EXERCISE DATA |
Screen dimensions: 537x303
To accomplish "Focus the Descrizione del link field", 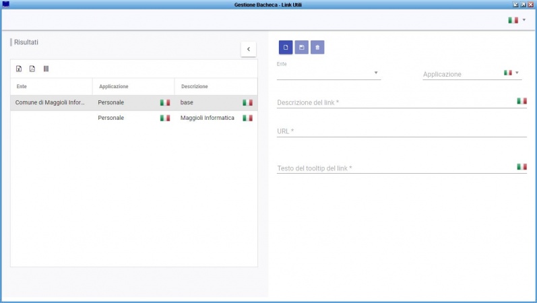I will pyautogui.click(x=394, y=102).
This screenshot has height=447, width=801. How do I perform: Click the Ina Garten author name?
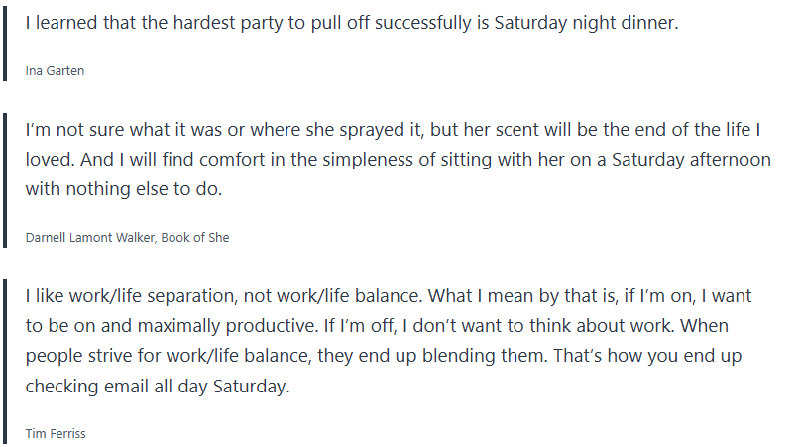(55, 70)
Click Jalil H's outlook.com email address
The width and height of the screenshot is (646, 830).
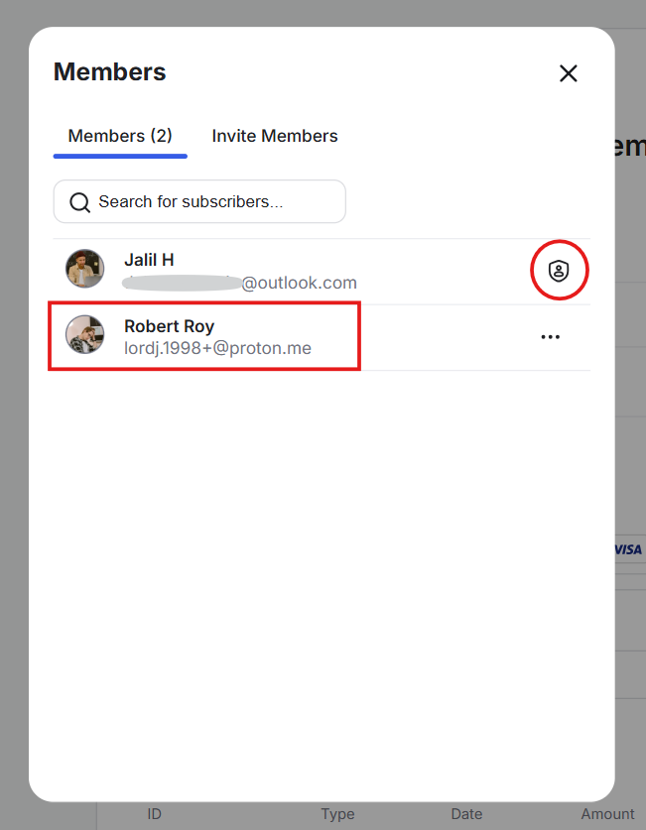pos(298,283)
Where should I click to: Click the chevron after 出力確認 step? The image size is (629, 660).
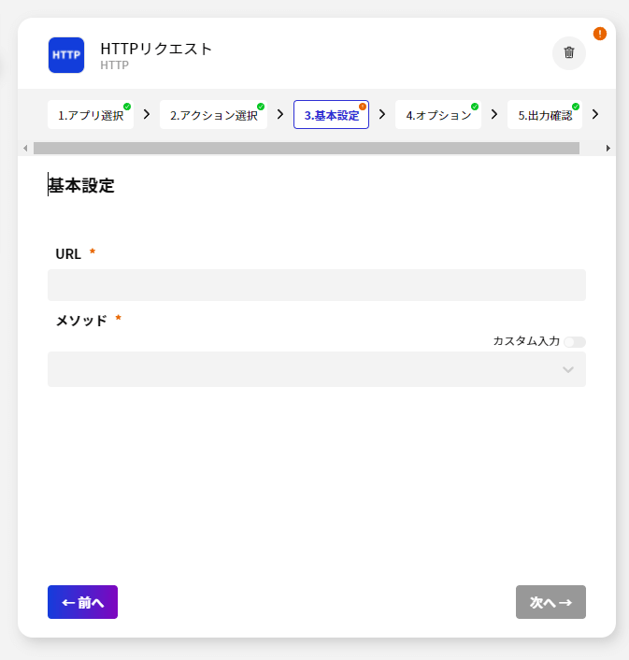[595, 114]
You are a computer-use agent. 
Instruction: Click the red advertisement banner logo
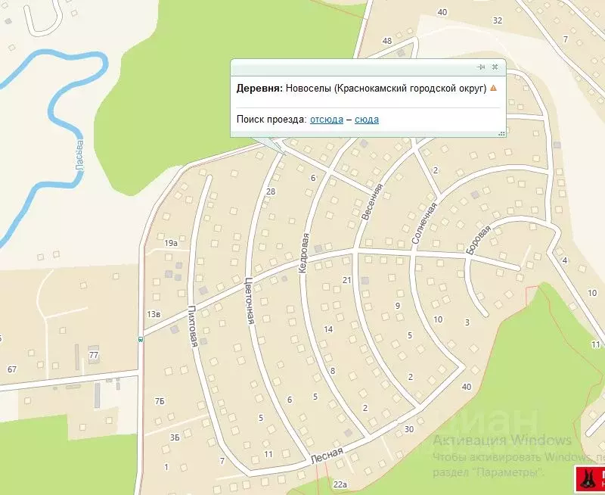point(590,478)
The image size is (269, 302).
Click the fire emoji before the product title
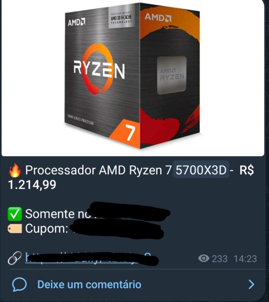pyautogui.click(x=15, y=170)
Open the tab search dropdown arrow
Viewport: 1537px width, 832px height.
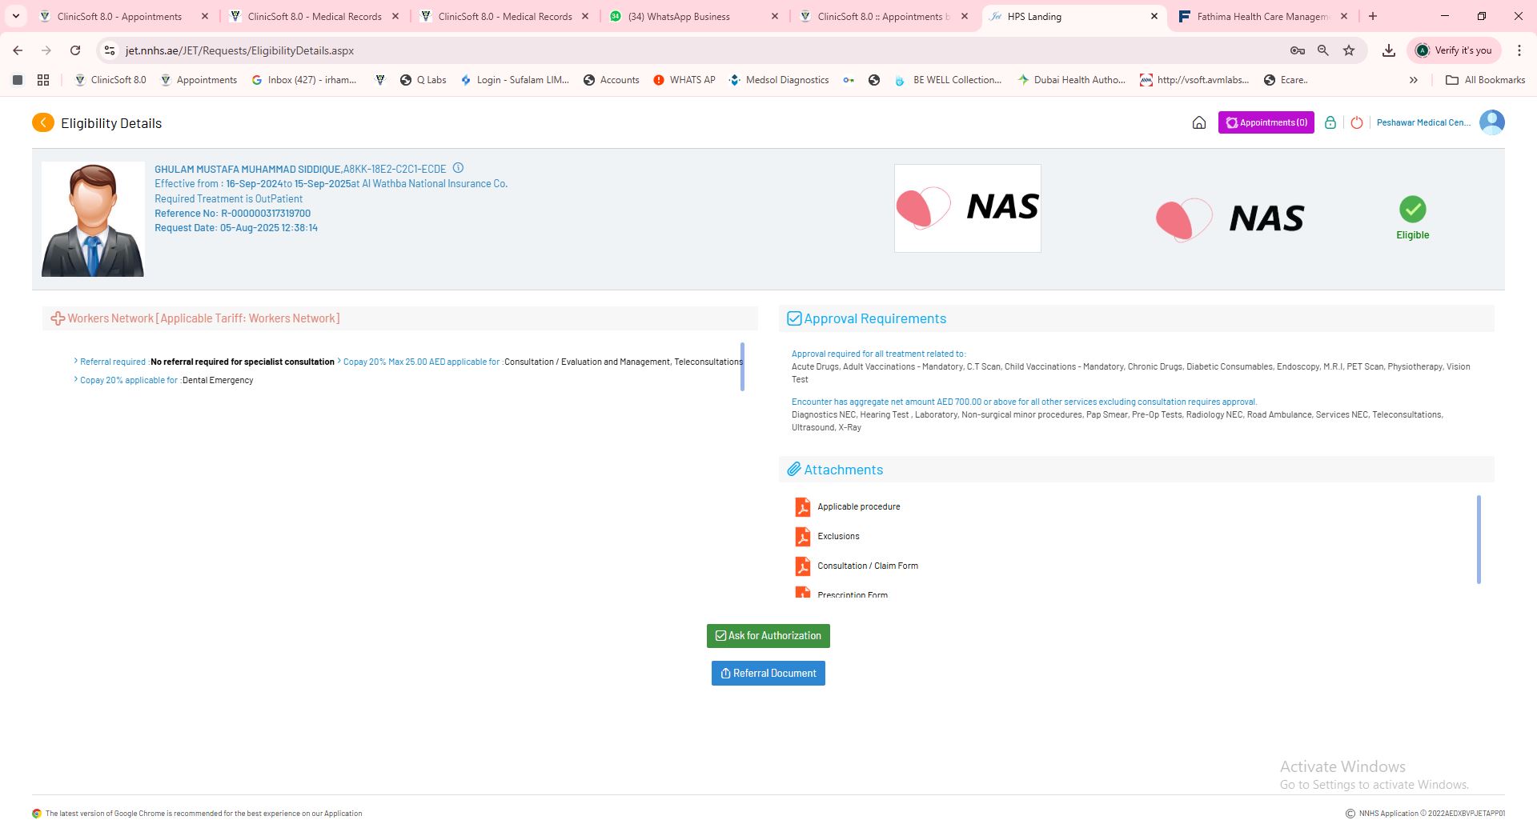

TO DO | With pictures excluded, copy exactly the lines from the line containing "The width and" through the last line of the listing above, both ends included.

TASK SOLUTION |
The width and height of the screenshot is (646, 830).
pos(298,283)
Where should I click to: Click the chevron after 出力確認 step? The image size is (629, 660).
[595, 114]
You are a computer-use agent. 
Instruction: Click the red advertisement banner logo
point(590,478)
The image size is (269, 302).
Click the fire emoji before the product title
pyautogui.click(x=15, y=170)
Open the tab search dropdown arrow
Viewport: 1537px width, 832px height.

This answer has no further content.